(DIRECTIONS FOR THIS TASK):
From the line containing "Powered by Shopify (345, 1441)" to the end of the entries, return every line exactly, both ends included, and add nothing.

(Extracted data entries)
------------------------------------------------

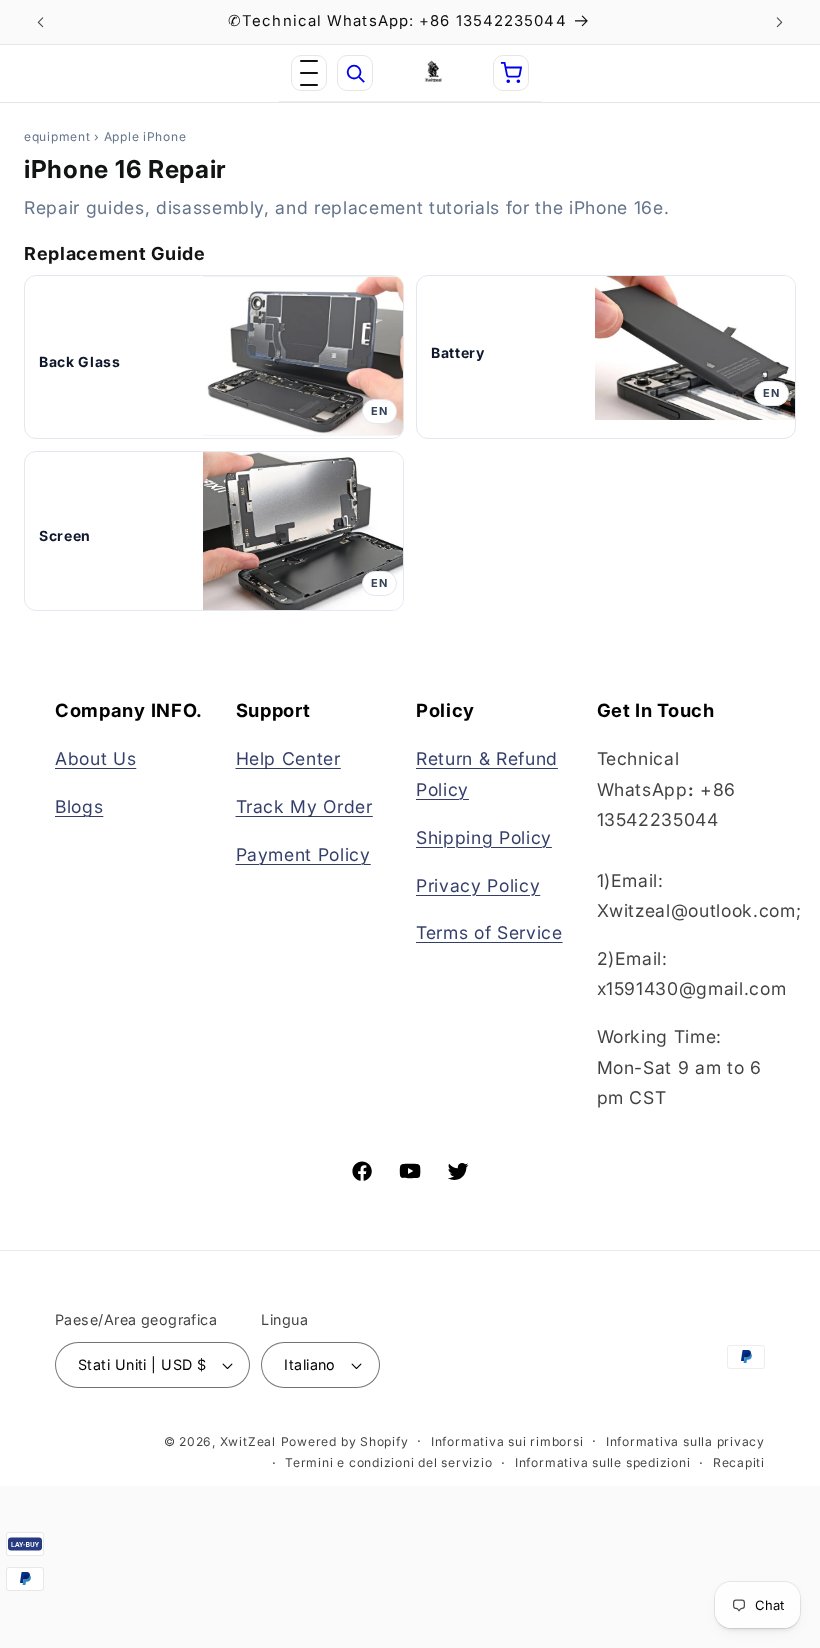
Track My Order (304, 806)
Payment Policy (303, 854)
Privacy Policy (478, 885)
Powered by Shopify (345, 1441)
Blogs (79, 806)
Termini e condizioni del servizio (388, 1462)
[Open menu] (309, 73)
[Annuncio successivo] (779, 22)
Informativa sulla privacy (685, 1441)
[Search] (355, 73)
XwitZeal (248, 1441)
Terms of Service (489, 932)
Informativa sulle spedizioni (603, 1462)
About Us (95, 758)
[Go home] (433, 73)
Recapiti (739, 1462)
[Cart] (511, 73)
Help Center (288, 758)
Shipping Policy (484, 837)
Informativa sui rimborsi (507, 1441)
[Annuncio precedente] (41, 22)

------------------------------------------------

(RESULT FOR THIS TASK):
Powered by Shopify (345, 1441)
Blogs (79, 806)
Termini e condizioni del servizio (388, 1462)
[Open menu] (309, 73)
[Annuncio successivo] (779, 22)
Informativa sulla privacy (685, 1441)
[Search] (355, 73)
XwitZeal (248, 1441)
Terms of Service (489, 932)
Informativa sulle spedizioni (603, 1462)
About Us (95, 758)
[Go home] (433, 73)
Recapiti (739, 1462)
[Cart] (511, 73)
Help Center (288, 758)
Shipping Policy (484, 837)
Informativa sui rimborsi (507, 1441)
[Annuncio precedente] (41, 22)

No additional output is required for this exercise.